Of the five senses, smell and taste might be the least understood. Nothing has made that more apparent than the global outbreak of COVID-19, which can strip a person of those capabilities. It is still largely unknown how the virus that causes COVID-19 short-circuits those senses, but Dr. Joseph has lent her expertise to various efforts in order to solve the mystery, including the Global Consortium for Chemosensory Research, a group of more than 600 scientists, clinicians and patient advocates across 63 countries dedicated to collecting and analyzing data regarding taste and smell dysfunction due to COVID-19. 

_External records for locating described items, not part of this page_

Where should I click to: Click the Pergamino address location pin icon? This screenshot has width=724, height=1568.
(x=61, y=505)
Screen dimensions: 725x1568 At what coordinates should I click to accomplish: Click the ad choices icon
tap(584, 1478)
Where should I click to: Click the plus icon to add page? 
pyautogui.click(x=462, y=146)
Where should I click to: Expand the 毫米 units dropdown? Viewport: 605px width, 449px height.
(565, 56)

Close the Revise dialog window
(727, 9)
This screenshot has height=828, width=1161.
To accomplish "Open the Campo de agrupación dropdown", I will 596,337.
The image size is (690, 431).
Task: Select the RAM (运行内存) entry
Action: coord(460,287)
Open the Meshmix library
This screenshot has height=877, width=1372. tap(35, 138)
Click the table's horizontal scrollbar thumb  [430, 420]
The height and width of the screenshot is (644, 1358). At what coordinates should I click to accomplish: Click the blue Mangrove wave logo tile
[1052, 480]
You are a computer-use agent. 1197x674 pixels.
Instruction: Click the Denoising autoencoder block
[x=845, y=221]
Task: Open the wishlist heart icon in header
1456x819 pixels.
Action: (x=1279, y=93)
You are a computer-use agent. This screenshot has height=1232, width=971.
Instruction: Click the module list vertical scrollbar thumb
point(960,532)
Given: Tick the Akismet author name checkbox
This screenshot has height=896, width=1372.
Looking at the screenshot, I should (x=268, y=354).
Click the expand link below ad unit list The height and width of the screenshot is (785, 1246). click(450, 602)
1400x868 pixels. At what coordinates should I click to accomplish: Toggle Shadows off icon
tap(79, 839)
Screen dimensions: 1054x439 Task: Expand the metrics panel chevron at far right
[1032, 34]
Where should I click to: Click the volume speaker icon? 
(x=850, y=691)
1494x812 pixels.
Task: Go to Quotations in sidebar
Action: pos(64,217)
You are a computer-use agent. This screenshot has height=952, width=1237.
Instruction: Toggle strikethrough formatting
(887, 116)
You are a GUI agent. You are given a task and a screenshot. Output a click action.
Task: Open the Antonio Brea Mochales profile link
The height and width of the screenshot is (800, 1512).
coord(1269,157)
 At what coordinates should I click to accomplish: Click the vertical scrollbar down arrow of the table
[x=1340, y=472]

“COVID-19 has pushed scientists to be creative and demonstrated the value of collaboration to address emerging issues experienced by patients during this pandemic,” says Dr. Joseph. “The fact that 15 to 20 percent of people who lost their senses of taste and smell due to COVID have not recovered them completely calls for more research into the underlying mechanisms of the virus and the far-reaching health effects that loss can have in the long run.”

Paule Joseph, Ph.D., C.R.N.P., is a NIH Lasker Clinical Research Scholar and chief of the Section of Sensory Science and Metabolism at the National Institute on Alcohol Abuse and Alcoholism (NIAAA), with a dual appointment at the National Institute of Nursing Research (NINR).